**WHAT YOU SHOULD DO**
If a line in the records contains the string "computer", show that line.

**Collected data**

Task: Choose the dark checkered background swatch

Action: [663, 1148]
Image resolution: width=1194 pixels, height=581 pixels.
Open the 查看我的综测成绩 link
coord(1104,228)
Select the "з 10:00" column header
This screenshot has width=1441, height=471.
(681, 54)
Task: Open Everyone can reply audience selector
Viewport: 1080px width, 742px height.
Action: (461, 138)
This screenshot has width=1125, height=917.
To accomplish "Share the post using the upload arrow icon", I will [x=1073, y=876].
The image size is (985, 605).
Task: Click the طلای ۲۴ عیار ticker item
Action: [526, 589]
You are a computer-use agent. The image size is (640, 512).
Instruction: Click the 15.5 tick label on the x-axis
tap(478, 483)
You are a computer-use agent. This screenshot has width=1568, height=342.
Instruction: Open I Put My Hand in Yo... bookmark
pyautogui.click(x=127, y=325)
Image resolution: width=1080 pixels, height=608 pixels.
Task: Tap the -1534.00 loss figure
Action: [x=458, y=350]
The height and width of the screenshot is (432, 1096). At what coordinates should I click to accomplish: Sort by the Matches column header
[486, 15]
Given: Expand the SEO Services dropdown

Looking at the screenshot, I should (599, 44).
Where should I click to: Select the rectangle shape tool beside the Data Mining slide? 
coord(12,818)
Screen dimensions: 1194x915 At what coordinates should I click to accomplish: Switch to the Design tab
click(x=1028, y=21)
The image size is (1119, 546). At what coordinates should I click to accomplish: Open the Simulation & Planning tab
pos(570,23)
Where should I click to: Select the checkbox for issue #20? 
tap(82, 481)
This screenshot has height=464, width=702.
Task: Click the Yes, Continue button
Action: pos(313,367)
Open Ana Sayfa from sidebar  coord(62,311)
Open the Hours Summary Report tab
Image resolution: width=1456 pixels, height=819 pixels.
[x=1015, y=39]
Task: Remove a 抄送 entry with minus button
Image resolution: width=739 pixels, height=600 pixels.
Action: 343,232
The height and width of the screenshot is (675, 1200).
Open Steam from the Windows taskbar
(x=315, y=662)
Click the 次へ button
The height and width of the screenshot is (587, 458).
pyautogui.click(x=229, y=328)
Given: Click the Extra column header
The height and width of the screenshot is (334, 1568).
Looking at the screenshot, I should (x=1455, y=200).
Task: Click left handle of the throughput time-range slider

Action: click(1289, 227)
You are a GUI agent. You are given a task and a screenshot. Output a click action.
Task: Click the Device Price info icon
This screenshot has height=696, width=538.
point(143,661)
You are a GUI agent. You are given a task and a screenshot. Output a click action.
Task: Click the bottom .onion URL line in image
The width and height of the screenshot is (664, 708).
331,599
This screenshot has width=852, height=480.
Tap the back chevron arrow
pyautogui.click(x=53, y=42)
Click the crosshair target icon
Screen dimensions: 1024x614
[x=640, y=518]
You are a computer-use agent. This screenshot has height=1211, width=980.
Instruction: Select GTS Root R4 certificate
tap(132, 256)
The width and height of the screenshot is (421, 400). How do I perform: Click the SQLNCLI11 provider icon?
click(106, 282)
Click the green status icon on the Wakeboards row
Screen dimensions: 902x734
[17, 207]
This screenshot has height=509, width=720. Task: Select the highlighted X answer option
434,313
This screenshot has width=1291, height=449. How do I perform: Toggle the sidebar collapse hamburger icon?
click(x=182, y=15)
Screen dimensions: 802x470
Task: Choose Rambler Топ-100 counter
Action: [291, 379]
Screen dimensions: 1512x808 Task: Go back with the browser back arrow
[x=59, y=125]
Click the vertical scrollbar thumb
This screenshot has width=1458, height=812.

**ANSWER TO THE EXERCISE**
You are a computer-use agent. The image size is (640, 512).
You are a computer-use agent. This screenshot has width=1568, height=342.
You are a computer-use agent. This screenshot has height=1211, width=980.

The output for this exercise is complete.